Improving Custom Items that share jobs with existing items


Rules Questions


As the title says I am wondering if there are rules for improving things like class items that gives standard bonuses in addition to other things.

For example the Cape of Daring Deeds gives a +2 resistance bonus to saves, modifies Derring Do, and raises the resistance bonus to +4 when using charmed life, and the price is 9000

So first of are there rules to modify this item to bring the resistance bonus to a base of +5, if so how much, and how would that interact with the extra +2 granted when using charmed life, and would the fact that it possibly goes to a +7 resistance bonus have other price implications?

Sczarni

Pathfinder Starfinder Society Subscriber

Creating custom magic items is more an art than a science, and involves sitting down with your GM and comparing the finished item to other similar items in print.
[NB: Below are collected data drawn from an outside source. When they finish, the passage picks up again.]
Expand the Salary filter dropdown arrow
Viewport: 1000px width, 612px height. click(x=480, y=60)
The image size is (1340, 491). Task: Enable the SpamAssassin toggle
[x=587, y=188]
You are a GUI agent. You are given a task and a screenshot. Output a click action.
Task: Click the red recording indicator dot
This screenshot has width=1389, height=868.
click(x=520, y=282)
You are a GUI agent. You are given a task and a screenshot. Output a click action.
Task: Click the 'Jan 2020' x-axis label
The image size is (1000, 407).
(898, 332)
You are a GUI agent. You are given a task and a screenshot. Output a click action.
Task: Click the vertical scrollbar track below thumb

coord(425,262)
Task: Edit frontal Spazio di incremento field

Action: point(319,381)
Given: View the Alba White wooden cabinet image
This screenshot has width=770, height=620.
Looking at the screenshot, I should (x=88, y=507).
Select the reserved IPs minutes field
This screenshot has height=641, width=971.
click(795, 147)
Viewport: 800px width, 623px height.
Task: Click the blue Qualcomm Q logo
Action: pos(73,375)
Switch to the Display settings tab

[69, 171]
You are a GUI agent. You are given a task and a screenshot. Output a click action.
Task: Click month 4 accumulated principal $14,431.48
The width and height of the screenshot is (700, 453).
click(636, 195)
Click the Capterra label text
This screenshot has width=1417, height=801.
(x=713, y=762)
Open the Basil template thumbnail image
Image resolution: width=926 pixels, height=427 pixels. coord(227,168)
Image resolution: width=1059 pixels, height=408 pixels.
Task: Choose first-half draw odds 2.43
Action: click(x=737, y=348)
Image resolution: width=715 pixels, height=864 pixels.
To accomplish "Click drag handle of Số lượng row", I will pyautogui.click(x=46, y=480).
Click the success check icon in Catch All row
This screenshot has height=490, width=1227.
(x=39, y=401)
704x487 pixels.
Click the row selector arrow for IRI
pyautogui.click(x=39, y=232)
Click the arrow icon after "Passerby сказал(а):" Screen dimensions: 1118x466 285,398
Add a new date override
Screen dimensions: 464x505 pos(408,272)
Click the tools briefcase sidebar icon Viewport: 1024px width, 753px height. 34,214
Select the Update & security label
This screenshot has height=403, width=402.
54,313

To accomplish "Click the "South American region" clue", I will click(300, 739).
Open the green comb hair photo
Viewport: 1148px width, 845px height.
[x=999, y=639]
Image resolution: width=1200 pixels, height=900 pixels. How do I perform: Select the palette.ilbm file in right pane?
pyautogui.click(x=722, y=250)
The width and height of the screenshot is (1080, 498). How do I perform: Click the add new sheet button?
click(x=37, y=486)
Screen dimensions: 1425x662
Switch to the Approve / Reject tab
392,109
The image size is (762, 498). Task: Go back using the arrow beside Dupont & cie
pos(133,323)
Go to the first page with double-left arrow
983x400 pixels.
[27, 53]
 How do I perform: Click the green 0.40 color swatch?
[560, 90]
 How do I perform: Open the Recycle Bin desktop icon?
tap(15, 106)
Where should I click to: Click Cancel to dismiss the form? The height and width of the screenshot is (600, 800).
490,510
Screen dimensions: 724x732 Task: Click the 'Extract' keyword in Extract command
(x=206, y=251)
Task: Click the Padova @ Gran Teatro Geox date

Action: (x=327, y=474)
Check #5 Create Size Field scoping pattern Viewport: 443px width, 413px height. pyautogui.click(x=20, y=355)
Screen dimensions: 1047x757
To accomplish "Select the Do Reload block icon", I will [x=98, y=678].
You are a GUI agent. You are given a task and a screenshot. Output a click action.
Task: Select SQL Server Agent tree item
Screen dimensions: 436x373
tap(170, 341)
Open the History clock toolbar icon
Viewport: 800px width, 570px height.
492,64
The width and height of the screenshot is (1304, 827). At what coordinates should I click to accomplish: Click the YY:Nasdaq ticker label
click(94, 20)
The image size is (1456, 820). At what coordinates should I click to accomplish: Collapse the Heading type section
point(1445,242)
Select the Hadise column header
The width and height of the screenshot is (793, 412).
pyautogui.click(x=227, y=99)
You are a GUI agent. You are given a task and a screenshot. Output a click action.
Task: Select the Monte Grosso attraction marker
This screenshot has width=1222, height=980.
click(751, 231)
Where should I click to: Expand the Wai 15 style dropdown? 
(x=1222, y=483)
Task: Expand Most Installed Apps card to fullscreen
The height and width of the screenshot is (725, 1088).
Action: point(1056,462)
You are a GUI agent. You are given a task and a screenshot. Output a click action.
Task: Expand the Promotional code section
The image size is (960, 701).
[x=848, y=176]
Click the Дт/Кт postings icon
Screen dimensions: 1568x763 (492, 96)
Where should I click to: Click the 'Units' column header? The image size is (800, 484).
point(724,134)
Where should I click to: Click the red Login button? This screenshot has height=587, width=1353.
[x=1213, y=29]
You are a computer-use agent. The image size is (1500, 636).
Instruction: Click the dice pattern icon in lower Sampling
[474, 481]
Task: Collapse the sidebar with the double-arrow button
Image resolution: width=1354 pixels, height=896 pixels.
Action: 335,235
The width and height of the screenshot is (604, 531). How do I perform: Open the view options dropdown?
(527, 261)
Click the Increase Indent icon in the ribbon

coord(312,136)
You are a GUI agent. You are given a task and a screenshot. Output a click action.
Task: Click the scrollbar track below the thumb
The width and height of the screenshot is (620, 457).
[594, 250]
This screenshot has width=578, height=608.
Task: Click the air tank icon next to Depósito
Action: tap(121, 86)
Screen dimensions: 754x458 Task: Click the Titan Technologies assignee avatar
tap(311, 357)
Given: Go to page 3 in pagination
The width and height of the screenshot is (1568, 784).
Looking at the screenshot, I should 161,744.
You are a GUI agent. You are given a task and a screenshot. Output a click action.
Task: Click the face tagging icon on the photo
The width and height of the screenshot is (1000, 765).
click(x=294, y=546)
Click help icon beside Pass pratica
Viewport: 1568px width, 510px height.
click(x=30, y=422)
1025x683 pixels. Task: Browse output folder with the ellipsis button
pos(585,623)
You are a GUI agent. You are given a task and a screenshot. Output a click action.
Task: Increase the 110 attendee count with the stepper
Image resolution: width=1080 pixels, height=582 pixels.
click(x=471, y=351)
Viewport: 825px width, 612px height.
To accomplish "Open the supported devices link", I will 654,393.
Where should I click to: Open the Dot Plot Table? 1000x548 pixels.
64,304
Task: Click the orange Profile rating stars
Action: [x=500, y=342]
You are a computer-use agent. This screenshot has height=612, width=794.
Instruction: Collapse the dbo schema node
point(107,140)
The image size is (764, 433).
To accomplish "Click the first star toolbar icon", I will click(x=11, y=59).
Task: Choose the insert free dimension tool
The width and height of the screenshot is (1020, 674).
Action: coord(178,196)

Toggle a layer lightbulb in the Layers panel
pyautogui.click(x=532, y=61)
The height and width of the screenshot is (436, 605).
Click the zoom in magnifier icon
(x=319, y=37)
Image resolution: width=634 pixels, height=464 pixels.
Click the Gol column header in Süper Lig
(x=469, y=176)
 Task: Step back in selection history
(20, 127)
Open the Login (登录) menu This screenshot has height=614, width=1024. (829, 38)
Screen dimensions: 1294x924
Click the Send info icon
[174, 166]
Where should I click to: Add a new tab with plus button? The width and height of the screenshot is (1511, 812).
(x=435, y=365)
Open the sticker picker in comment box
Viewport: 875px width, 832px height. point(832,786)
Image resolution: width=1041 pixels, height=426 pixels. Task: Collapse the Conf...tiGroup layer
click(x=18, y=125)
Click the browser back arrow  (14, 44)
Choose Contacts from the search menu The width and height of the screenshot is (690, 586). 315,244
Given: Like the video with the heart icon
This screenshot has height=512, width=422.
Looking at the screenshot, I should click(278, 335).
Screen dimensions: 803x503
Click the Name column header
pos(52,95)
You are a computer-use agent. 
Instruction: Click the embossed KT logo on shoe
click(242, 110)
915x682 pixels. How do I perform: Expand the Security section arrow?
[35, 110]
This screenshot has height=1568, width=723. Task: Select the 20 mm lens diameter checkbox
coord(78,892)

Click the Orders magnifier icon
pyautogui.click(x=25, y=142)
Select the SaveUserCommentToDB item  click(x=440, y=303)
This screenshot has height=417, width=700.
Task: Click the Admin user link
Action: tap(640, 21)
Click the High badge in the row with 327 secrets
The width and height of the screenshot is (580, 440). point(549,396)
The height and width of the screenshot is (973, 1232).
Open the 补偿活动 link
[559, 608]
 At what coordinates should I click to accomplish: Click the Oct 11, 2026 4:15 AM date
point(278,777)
There are no hard set rules for upgrading named items. Just lots of inference from how those items are already priced.


Nefreet wrote:

Creating custom magic items is more an art than a science, and involves sitting down with your GM and comparing the finished item to other similar items in print.

There are no hard set rules for upgrading named items. Just lots of inference from how those items are already priced.

thanks


While a truly original magic item's pricing is equal parts art and science, certain basic things can be easy to extrapolate from existing rules.

Pathfinder Core Rulebook Page 553: Adding New Abilities wrote:
The cost to add additional abilities to an item is the same as if the item was not magical, less the value of the original item. Thus, a +1 longsword can be made into a +2 vorpal longsword, with the cost to create it being equal to that of a +2 vorpal sword minus the cost of a +1 longsword.

So, a Greater Cape of Daring Deeds that grants a +3 resistance bonus to saves that increases to a +5 for one round when using the Charmed Life class feature should cost 14,000 GP (9,000 base item + the difference between a +3 Cloak of Resistance and a +2 Cloak of Resistance [9,000-4,000])

Increasing it up to a +5 resistance cloak may bring concern to some, but there is a clear precedent - Bane weaponry. These also give increases above the normal cap in special circumstances. I would try pricing a +5 Cape of Daring Deeds at 30,000 (9,000+[25,000-4,000]).

Often I see the first reaction to any "How do I price this item?" threads is the response, "No one can ever truly know!" This is not a helpful response. Try saying, "A good starting point would be X, then see if that is too low or too high." Nothing against Nefreet, he is hardly the first to take a cautious approach, which I'm sure serves him well as a Pathfinder Society GM.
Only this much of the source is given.